Your instructions :: Report every line of the material that contains the string "will".

_ _ _ _ _

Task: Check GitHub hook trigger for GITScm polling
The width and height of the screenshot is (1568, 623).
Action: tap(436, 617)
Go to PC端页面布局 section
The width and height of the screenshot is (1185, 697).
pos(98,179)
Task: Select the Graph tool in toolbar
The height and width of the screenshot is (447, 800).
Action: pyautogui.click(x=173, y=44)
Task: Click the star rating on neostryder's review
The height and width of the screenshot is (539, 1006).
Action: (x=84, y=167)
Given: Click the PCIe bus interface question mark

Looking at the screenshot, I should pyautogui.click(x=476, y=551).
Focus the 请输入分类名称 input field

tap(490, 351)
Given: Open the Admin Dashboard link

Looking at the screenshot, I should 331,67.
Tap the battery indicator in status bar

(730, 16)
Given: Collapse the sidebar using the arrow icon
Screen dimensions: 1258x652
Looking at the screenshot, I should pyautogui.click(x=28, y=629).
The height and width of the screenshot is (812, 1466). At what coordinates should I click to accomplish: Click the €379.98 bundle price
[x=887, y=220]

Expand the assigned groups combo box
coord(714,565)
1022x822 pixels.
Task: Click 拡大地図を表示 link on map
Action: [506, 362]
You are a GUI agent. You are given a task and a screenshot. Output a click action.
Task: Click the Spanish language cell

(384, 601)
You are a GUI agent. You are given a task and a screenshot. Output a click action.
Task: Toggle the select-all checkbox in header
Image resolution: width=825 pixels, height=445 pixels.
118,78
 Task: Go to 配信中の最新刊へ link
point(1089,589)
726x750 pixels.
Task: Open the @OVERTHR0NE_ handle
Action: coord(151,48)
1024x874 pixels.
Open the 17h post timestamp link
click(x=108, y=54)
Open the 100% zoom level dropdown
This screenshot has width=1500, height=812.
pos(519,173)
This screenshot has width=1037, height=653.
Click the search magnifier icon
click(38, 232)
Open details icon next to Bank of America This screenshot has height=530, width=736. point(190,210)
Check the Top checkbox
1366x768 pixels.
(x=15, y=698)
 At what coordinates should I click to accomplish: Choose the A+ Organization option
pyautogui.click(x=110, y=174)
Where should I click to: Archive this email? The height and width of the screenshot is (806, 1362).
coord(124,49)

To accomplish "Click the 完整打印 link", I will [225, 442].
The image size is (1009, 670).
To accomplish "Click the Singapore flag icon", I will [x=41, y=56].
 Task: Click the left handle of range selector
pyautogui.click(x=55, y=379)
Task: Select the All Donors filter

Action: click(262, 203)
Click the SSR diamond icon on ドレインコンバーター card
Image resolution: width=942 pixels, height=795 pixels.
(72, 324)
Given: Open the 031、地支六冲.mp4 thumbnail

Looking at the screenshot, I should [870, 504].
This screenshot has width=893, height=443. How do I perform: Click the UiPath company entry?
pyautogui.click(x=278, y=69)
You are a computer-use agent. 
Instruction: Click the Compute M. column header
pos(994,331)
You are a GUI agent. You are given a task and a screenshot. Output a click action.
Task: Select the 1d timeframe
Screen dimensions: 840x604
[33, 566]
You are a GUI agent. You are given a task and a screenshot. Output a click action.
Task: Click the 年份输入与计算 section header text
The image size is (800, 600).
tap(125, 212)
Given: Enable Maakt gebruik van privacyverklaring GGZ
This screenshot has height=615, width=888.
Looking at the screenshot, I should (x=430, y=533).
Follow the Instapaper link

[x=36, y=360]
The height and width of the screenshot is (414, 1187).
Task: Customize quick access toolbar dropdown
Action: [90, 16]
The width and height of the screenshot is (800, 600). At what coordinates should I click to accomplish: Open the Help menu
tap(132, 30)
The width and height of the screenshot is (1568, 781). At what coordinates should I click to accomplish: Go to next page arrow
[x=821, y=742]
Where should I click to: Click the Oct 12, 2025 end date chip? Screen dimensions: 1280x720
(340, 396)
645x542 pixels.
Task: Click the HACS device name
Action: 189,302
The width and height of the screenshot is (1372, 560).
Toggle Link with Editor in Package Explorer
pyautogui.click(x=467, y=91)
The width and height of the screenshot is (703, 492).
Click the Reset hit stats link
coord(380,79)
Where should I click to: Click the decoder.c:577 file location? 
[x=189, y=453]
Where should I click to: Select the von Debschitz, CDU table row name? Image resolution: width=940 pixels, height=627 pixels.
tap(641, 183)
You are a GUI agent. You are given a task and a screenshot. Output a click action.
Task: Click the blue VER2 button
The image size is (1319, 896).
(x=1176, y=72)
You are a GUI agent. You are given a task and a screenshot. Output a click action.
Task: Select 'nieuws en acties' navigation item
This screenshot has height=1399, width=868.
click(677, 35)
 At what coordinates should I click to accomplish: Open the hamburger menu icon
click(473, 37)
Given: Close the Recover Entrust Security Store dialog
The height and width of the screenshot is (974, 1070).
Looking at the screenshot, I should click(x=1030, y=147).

_ _ _ _ _

Solution to this exercise ::
To accomplish "Click the 完整打印 link", I will [225, 442].
To accomplish "Click the Singapore flag icon", I will [x=41, y=56].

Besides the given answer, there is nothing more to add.